Choice is often and in many ways a privilege.  When you have no real control over the outcome of your choices, though, it can feel like a mockery, like a bitter joke.

They ask me if I want the steroid shots and I say, i don't know and I cast my eyes around the room like a trapped animal, wondering hell, do i look like i'm writing this story, like i'm in charge here?  The truth is if my cervix is showing significant weakness of course I want them NOW and if it's not I want to wait because they are most effective when given within two weeks of delivery and preferably after 28 weeks but sometimes it's weak and soft and sometimes it's not, that tricksy cervix.  The truth is these same practices have taken far less significant decisions out of my hands in the past, in the crises of labour, so the fact that they defer to me on this Big Thing just leaves me wary, puzzled.  The truth is they don't know what's going to happen and I don't know what's going to happen and I don't want control of Big Decisions in this liminal boundary zone because I know it is a fool's game. 

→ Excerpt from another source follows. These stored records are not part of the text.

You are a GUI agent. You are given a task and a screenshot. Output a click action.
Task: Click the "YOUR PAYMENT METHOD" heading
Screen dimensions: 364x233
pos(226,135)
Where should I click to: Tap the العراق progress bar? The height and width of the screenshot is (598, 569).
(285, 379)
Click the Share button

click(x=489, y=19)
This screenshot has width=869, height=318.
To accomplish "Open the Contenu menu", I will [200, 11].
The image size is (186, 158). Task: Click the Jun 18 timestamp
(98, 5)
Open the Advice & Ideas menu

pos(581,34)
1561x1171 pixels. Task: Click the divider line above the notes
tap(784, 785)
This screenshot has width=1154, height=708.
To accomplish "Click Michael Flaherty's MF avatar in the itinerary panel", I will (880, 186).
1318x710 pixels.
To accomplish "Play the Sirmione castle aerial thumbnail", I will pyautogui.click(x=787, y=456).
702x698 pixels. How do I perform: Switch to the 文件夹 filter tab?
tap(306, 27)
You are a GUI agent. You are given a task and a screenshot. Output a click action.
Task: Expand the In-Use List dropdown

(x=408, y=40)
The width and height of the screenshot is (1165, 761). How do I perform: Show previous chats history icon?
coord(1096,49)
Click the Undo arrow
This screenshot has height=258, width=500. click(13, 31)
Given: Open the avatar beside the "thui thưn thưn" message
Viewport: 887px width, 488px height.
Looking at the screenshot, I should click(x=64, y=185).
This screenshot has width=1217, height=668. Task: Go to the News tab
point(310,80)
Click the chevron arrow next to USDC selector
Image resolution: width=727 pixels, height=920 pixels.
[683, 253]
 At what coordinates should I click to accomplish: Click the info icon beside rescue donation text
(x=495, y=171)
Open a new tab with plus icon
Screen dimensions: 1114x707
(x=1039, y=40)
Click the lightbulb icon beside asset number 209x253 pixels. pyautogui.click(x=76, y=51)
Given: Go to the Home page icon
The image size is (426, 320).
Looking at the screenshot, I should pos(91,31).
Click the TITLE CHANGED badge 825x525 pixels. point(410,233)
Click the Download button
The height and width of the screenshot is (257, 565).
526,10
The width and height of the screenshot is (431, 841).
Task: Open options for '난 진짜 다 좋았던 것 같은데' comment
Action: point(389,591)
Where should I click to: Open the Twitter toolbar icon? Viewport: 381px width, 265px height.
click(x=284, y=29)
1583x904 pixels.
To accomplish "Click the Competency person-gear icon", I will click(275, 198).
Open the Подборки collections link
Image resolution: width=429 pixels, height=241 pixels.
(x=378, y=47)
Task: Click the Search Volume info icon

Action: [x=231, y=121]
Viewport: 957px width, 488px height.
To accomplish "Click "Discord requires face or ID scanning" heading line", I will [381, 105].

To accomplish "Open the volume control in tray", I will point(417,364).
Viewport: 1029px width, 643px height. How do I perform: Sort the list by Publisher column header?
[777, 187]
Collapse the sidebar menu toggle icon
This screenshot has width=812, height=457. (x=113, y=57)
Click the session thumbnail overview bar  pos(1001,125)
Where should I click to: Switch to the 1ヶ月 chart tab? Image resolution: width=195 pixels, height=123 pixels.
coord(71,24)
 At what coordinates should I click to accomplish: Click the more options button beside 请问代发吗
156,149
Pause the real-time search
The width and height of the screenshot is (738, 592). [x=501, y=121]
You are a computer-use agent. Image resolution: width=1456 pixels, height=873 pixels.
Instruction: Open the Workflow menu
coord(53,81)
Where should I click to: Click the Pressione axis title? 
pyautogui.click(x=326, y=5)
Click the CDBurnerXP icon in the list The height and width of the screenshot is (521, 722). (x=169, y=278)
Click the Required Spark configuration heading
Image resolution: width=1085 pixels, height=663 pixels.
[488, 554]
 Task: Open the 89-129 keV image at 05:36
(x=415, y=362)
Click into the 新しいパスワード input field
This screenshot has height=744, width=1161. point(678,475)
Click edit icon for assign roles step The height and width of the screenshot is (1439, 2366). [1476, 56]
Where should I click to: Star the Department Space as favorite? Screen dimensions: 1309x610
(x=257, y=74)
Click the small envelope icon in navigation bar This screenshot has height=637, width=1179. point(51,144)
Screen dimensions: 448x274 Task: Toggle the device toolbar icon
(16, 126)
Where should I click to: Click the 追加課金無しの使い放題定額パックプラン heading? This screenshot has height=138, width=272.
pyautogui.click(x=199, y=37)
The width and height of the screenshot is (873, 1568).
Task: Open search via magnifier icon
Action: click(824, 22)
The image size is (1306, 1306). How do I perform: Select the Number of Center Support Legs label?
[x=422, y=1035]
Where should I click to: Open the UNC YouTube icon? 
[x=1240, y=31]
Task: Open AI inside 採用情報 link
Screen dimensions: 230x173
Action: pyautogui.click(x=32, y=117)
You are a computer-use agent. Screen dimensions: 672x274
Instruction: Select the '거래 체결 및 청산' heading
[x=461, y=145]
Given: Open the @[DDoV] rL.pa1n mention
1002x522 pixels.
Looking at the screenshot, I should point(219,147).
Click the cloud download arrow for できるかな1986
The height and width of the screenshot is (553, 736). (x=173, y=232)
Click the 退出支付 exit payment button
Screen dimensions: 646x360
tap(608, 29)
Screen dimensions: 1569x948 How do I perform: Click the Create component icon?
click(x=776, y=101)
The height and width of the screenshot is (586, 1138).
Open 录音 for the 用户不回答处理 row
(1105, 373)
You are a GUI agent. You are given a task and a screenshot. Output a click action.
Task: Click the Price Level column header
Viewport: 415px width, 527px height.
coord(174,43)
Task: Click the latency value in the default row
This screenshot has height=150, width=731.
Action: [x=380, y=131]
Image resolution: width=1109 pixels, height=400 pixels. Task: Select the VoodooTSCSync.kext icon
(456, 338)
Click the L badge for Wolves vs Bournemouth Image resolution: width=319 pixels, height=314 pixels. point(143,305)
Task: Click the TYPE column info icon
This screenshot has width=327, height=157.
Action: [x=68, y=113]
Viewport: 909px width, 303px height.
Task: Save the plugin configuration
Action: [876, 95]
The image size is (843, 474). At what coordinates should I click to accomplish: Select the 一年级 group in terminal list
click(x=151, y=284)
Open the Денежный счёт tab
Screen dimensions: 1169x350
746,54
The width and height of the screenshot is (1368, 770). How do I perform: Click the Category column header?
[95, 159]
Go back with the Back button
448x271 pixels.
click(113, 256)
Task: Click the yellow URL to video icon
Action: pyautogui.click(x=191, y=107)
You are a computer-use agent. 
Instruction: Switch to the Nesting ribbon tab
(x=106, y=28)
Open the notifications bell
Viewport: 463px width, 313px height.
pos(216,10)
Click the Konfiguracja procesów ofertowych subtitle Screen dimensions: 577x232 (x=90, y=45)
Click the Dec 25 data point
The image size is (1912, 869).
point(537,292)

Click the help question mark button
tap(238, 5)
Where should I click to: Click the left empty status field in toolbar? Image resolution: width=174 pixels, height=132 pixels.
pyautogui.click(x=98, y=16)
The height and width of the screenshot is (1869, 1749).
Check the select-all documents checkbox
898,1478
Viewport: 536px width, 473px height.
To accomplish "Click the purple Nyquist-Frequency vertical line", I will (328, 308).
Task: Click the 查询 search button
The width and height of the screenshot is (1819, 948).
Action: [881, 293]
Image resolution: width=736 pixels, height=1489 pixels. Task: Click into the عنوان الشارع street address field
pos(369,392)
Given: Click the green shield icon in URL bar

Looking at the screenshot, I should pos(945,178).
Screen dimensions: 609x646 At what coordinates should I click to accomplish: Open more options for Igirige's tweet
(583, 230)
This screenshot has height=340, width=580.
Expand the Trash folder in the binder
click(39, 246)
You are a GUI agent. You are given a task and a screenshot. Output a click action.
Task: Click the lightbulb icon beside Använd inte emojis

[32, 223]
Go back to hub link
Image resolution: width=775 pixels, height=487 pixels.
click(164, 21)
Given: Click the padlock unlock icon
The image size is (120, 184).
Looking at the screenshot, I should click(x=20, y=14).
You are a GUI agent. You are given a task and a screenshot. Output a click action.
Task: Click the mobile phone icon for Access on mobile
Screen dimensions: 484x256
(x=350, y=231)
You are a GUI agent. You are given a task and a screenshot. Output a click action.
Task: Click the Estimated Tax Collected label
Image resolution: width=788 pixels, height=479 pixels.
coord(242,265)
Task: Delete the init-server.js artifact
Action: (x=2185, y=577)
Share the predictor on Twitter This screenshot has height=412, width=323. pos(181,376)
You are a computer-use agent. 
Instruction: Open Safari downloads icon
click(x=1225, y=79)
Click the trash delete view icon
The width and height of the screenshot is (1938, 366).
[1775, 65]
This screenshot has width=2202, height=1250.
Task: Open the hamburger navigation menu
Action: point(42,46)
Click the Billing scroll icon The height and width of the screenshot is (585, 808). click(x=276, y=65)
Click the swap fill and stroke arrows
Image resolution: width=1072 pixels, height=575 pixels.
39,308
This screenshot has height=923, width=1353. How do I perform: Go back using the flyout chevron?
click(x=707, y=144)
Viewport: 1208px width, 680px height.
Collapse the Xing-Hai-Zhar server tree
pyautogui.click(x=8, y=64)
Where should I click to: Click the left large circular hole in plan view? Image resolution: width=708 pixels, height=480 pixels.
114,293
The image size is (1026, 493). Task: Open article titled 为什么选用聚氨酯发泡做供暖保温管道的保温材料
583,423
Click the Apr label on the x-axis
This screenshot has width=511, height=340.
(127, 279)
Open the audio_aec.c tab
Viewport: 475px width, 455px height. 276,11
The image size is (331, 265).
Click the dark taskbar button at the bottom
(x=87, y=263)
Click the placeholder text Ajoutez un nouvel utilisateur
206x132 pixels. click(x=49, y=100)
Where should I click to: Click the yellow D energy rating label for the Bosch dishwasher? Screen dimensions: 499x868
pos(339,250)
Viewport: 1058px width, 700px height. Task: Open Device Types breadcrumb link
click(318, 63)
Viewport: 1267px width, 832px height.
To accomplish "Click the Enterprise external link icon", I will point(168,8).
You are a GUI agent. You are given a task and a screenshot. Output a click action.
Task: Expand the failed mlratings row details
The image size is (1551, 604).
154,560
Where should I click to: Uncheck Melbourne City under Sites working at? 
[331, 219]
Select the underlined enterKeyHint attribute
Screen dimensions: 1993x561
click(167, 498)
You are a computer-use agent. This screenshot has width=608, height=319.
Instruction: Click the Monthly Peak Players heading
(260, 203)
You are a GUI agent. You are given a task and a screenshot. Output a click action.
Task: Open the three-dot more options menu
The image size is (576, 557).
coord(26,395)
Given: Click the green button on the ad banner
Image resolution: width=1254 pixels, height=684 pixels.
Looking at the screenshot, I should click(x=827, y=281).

I am chickenshit, burnt crispy.  I want to abdicate.

The little life that hangs in the balance...for my own sake, sure, I want her at all costs.  But for hers?  That is the road I do not seem to know how to walk this time, the road I wish I could close my eyes to and ignore until it is safely past and I get to believe, maybe, that I will not have to choose again whether or not my child's brief life will be one of pain and machines and invasive procedures, until we reach a place where I can breathe and hope that I will get to play mother this time, not hapless, impotent god.

I whisper, please.  give me a few more weeks, and i'll happily pretend that I'm bossing you around for the rest of my life.